9 ago. 2013

Bares: "Varadero", en Tarifa

En la calle Alcalde Juan Núñez de Tarifa se sitúa un bar llamado "Varadero" en el que fuimos a cenar una noche. Está situado frente al puerto, con varios veladores fuera y también varias mesas dentro ambientadas con decoración marinera.

Lo primero que nos sorprendió del local fue la desgana con la que el camarero nos tomó nota de las bebidas y nos trajo la carta. Pedimos media ración de ensaladilla (4€), media de gallo frito (5€) y media de atún en adobo (5€), acompañados de dos copas de vino (1.50€/ud).

Lo primero en llegar fue la ensaladilla, dejada en la mesa de mala gana y sin apenas mirar dónde se dejaba. Un buen plato de patatas cocidas con mayonesa y algún pequeño trozo de atún difícil de encontrar entre los otros ingredientes. Por no ensañarme con la ensaladilla sólo diré que no tenía sabor pero sí mucha mayonesa.

Como segundo plato llegó el gallo frito. Para ser media ración estaba muy cortita pero al menos el pescado estaba riquísimo. Un detalle de aquí que me gustó bien poco es que en la barra estaba sentado el típico que no tiene nada más que hacer que ir al bar y que no te quita ojo de encima mientras comes. Y encima tiene que hacer sus comentarios.

Pongo un ejemplo de lo que digo: pedimos un limón para echarle un poco al gallo frito y comenta en voz alta este personaje dirigiéndose al camarero "vaya tela, yo al atún en adobo no le echo limón. Eso le mata el sabor, tss..". Para empezar nadie le pidió opinión, y para terminar, era para el gallo frito. ¿Tanto se aburren estos personajes que no se pueden meter en sus cosas?

Luego llegó el atún en adobo, también traído de mala gana, aunque esta vez era una buena media ración bien despachada que además estaba buenísima. 

Y llegó el momento de la cuenta. La pedimos y esperamos a que los tres camareros y el de la barra vieran un vídeo en el móvil de otro que se unió al comité. La trajeron por fin, en total 18€ (incluido 1€ del pan...). 

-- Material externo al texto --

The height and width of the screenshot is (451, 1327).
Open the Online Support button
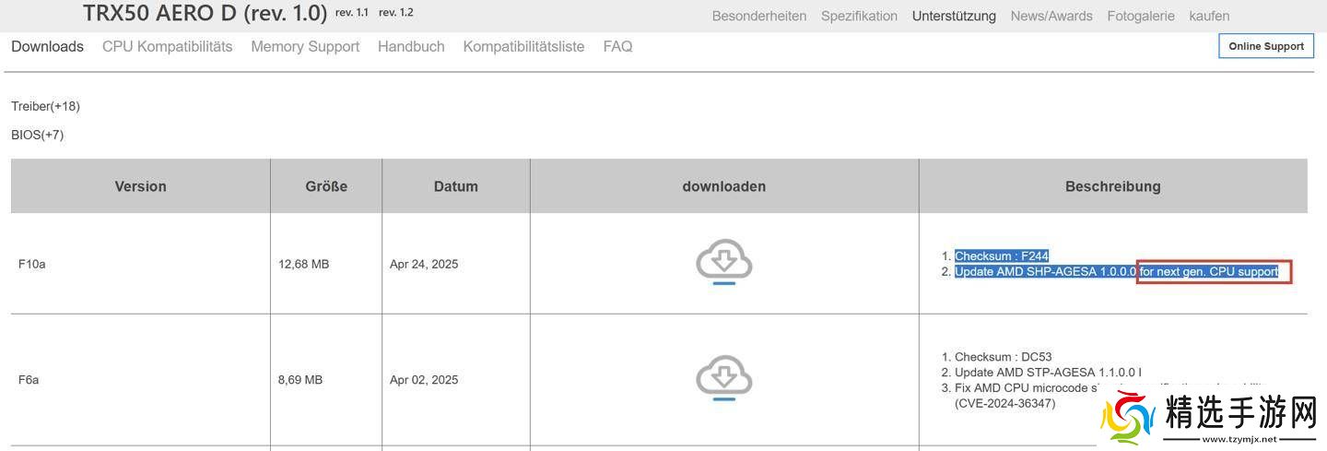click(1265, 46)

Como no venían a recoger el dinero porque seguían viendo vídeos ya nos levantamos y se lo llevamos, esperamos la vuelta y nos fuimos. El precio de este bar está bien, el pescado está muy bueno, el ambiente compadresco y la atención... bastante mala. La única pena es no volver a comer más un atún en adobo tan bueno. Qué se le va a hacer... esperemos encontrarlo en otro sitio.